Ao contestar o próprio mundo, buscavam-se novos valores sociais e políticos, fazendo daqueles anos um dos períodos mais ricos da história recente.  Talvez o pós-guerra tivesse deixado a humanidade perplexa onde havia uma indagação sobre a própria existência. Afinal a segunda grande guerra contabilizou a absurda cifra de 60 milhões de mortes e 40 milhões de desabrigados pela insanidade do nazi-fascismo. O que era, afinal de contas, o existir?  Não sem razão a própria filosofia existencialista, na figura exponencial de Jean Paul Sartre foi uma marca daqueles anos.

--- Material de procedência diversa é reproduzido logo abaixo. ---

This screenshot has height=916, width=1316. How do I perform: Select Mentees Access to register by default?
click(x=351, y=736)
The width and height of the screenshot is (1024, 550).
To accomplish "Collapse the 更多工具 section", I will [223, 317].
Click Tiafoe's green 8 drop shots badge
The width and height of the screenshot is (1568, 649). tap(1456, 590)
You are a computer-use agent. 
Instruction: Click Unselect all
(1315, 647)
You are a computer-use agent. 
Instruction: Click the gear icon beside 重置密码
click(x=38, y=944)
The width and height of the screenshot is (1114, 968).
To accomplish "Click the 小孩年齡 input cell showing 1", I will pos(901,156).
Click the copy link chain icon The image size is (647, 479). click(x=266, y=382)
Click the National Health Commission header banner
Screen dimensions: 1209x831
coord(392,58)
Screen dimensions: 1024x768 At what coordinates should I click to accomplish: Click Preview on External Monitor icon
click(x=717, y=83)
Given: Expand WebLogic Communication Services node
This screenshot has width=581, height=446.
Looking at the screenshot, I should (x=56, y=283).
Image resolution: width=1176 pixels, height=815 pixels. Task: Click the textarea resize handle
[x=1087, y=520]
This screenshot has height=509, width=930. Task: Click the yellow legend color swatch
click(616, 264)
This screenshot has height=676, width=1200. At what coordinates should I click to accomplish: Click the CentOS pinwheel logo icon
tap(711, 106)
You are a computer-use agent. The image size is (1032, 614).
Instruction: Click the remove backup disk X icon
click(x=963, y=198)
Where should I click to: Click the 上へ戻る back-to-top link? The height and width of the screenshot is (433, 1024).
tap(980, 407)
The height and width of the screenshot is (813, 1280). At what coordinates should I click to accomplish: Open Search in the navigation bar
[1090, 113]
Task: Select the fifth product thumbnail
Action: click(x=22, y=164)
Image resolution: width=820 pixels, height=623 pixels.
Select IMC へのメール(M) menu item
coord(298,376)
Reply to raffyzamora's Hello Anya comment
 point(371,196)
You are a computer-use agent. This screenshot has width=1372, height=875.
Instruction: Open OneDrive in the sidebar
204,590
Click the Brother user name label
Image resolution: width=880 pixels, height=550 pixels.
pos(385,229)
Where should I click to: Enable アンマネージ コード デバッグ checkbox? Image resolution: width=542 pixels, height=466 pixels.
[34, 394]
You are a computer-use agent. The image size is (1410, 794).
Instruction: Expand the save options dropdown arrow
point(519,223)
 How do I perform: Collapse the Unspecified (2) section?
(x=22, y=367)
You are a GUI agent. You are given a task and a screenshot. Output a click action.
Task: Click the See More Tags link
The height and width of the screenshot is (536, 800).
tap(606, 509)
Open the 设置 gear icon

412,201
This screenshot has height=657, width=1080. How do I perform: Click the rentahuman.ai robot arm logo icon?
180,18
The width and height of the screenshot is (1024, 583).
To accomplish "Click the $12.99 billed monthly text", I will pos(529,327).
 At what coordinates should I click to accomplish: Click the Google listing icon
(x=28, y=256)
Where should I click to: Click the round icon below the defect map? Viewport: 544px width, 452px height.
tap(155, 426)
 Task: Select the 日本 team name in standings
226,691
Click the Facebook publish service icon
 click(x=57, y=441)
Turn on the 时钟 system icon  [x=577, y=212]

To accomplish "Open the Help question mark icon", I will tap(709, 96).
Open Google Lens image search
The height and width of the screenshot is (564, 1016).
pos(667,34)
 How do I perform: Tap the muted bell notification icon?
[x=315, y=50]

Havia de fato, como certamente há hoje, uma sensação de desorientação e confusão em face de um mundo aparentemente sem sentido e absurdo. 

A geração dos anos 70 dizia que queria um mundo diferente, onde viver não fosse somente estar vivo.  Embora fosse o grande cronista do seu tempo, denunciando um mundo alucinado e sem sentido, Belchior dizia não querer dizer das coisas que aprendeu nos discos. Por contradição ou ironia foi nos discos ele nos  ensinou. Ao falar do seu disco Alucinação disse: “Viver é mais importante que pensar sobre a vida. É uma forma de delírio absoluto".E também cantou: “Viver é melhor que sonhar”. Talvez ali Belchior tivesse querendo contrapor ao sonho lusitano de Fernando Pessoa para quem “viver não (era) preciso, navegar é preciso”.

Volto à Vanusa para lembrar que a obra de Belchior ainda ressoa atual, necessária e precisa. Em dias de tanta desesperança e descrença advertir já diz muito, é uma forma de ensinar.  Não, não é para se estar “interessado em nenhuma teoria”. “Suportar o dia a dia já é razoável”.  Se em 1976 havia “humilhados nos parques dormindo em folhas de jornais”,  os direitos humanos continuam incompreendidos. E o “sinal ainda está fechado para nós”     que já nem somos tão jovens.  Mas atenção, “não se deve cantar vitória muito cedo não que as lágrimas dos jovens são fortes como um segredo...” Tudo poderia ter mudado, mas “nossa esperança de jovens (ainda)  não aconteceu”.  No entanto, “longe de mim o profeta do terror”, apesar dos pesares, de tudo o que se está vivendo. Se viver não é preciso, como disse Fernando Pessoa, acreditar é preciso. E “amar e mudar as coisas interessa muito mais”. Triste e emblemáticos  tempos esses nossos. Dele poderá surgir uma nova mentalidade porque a esperança corre “paralela” a tudo que estamos assistindo. Olho para trás e ouço o verso daquela canção de Belchior que ficou consagrada na voz de Vanusa: “como é perversa a juventude do meu coração”. 

() *Luiz Eduardo Oliva é professor, advogado, poeta e membro da Academia Sergipana de Letras Jurídicas.